— Start DATASET ROWS —
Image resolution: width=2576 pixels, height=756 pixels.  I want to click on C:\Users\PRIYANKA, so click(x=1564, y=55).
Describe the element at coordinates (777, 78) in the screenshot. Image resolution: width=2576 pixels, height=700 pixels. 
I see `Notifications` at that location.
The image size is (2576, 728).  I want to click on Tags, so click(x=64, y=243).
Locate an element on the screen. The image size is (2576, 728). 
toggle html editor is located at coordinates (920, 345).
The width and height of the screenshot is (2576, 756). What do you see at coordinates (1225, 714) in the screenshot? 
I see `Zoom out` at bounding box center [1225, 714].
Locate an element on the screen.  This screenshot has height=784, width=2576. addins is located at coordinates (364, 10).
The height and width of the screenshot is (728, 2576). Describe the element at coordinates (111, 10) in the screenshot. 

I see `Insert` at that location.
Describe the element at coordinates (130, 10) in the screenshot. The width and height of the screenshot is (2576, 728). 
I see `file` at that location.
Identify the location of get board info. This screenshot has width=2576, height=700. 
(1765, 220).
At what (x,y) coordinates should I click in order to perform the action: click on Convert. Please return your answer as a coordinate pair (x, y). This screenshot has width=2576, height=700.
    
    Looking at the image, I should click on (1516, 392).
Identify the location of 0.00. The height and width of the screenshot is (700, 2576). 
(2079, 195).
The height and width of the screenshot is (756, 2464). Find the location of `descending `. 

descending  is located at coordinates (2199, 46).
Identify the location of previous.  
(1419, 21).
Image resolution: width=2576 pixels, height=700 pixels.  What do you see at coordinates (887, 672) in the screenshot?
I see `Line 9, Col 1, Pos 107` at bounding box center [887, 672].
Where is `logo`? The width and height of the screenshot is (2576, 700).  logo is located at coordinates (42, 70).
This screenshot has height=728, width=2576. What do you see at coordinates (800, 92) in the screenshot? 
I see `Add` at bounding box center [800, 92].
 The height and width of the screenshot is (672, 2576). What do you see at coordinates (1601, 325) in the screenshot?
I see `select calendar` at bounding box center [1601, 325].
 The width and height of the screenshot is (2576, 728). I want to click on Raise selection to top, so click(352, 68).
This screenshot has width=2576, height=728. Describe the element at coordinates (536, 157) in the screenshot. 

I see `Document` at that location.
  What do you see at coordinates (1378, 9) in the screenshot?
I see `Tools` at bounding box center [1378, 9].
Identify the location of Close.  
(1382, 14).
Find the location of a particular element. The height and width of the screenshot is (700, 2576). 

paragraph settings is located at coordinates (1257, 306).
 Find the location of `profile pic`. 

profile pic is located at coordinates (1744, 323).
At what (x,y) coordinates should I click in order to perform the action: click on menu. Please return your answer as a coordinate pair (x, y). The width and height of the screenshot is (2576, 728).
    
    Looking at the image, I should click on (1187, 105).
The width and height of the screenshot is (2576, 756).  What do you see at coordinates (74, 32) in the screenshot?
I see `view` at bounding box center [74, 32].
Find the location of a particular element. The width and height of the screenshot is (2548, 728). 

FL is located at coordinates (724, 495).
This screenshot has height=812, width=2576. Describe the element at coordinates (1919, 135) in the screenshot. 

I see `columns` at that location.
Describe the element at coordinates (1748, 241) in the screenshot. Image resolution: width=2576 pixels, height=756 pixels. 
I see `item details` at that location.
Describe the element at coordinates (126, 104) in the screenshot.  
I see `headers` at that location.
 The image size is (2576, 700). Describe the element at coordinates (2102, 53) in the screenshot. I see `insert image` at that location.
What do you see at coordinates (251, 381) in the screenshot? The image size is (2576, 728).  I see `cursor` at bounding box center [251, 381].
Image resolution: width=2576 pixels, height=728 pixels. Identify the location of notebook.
— End DATASET ROWS —
§ **GOAL**:
Print the listing above again, unchanged, from the line with "Identify the location of 0.00." to the line with "coordinates (2199, 46).", including both of those lines.

§ **OUTPUT BELOW**:
Identify the location of 0.00. The height and width of the screenshot is (700, 2576). 
(2079, 195).
The height and width of the screenshot is (756, 2464). Find the location of `descending `. 

descending  is located at coordinates (2199, 46).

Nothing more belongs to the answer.